Uma questão política atualmente debatida pela mídia brasileira é a possibilidade de revogar a inelegibilidade de Jair Bolsonaro estabelecida em 2023 como resultado de processos no Tribunal Superior Eleitoral (TSE). A inelegibilidade consiste na(o)
- A)restrição do direito de voto.
Errada, porque restrição do direito de voto afeta a capacidade eleitoral ativa, e inelegibilidade não significa impedir o eleitor de votar.
- B)cancelamento de todos os direitos políticos.
Errada, porque inelegibilidade não cancela todos os direitos políticos, apenas impede a candidatura por determinado período.
- C)impedimento temporário da capacidade eleitoral passiva.
Certa, porque inelegibilidade é o impedimento temporário de concorrer a cargo eletivo, isto é, da capacidade eleitoral passiva.
- D)impossibilidade de se filiar a partidos políticos.
Errada, porque inelegibilidade não implica, por si só, proibição de filiação partidária.
- E)inabilitação de exercer cargos públicos.

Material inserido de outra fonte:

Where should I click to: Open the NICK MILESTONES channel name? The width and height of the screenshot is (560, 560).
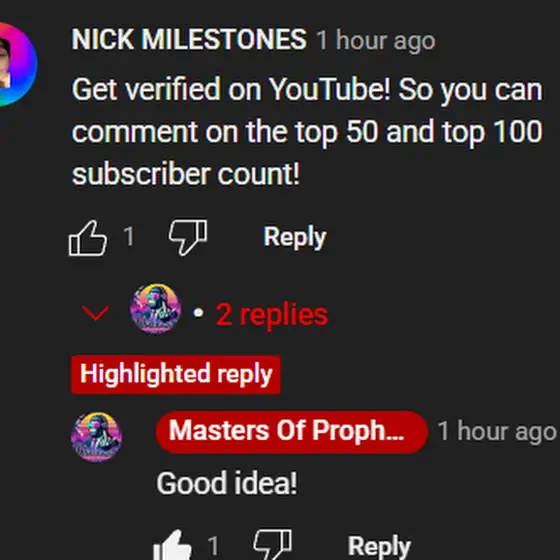coord(189,39)
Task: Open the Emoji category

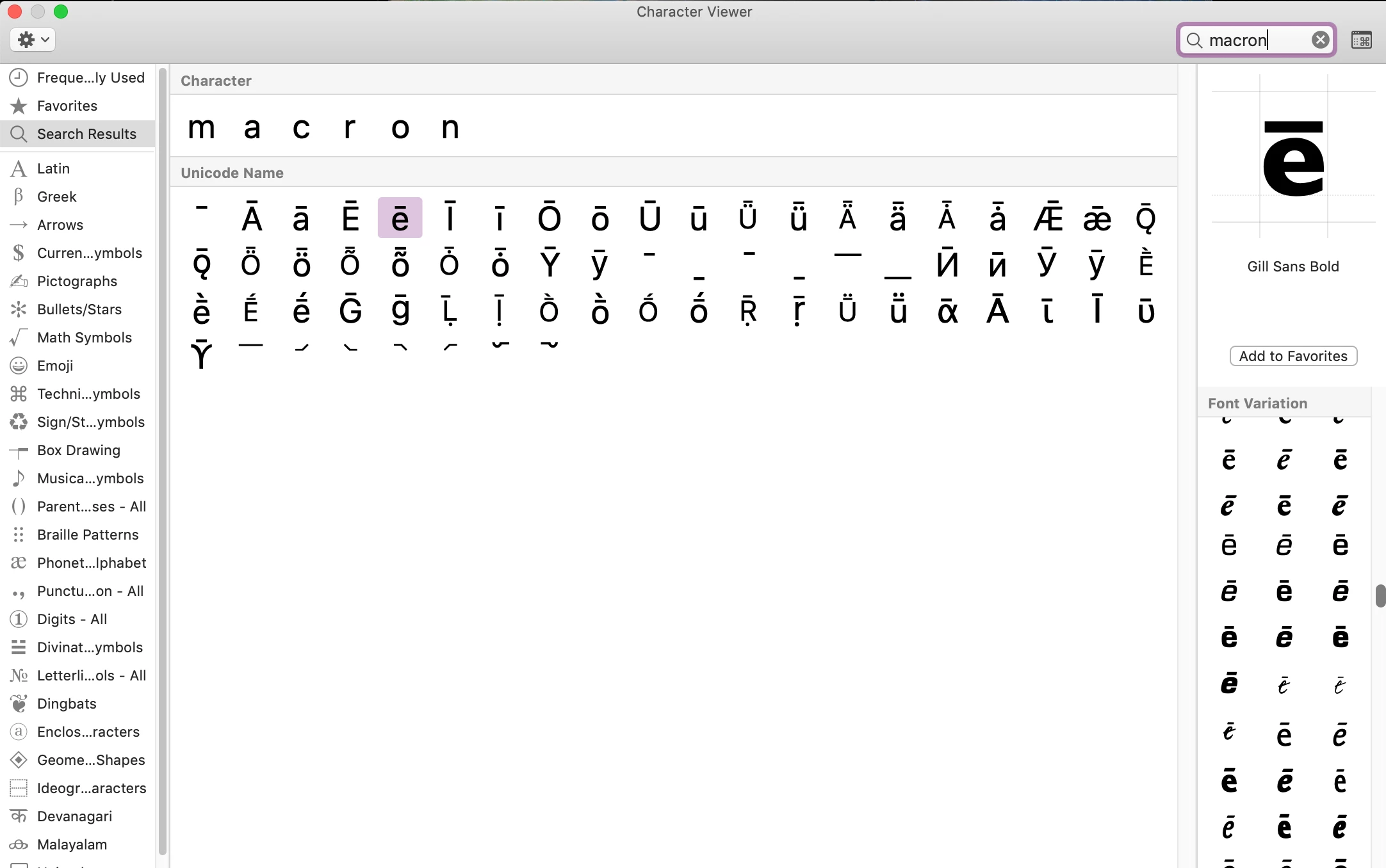Action: [55, 366]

Errada, porque inelegibilidade não é inabilitação geral para exercer cargos públicos; ela se refere à disputa eleitoral e à candidatura.
Gabarito: C
Inelegibilidade não é perda do direito de votar, nem “banimento” da vida política. Ela significa que a pessoa fica impedida de disputar eleições por um período, ou seja, perde a capacidade eleitoral passiva naquele intervalo. Em outras palavras: pode até continuar votando, em regra, mas não pode se candidatar. No Direito Eleitoral brasileiro, isso aparece com bastante clareza na Lei Complementar nº 64/1990, que trata das hipóteses de inelegibilidade. A lógica é simples: proteger a lisura do processo eleitoral e evitar que certas situações comprometam a disputa. Por isso o gabarito está correto ao apontar o impedimento temporário da capacidade eleitoral passiva. “Capacidade eleitoral ativa” é o direito de votar; “passiva” é o direito de ser votado. A questão quer exatamente essa diferença clássica, adorada por bancas como a FGV. Na prática, a inelegibilidade não cancela todos os direitos políticos, nem proíbe filiação partidária automaticamente. Ela atinge o direito de concorrer a cargo eletivo, e só por prazo determinado, conforme a hipótese legal ou decisão judicial aplicável.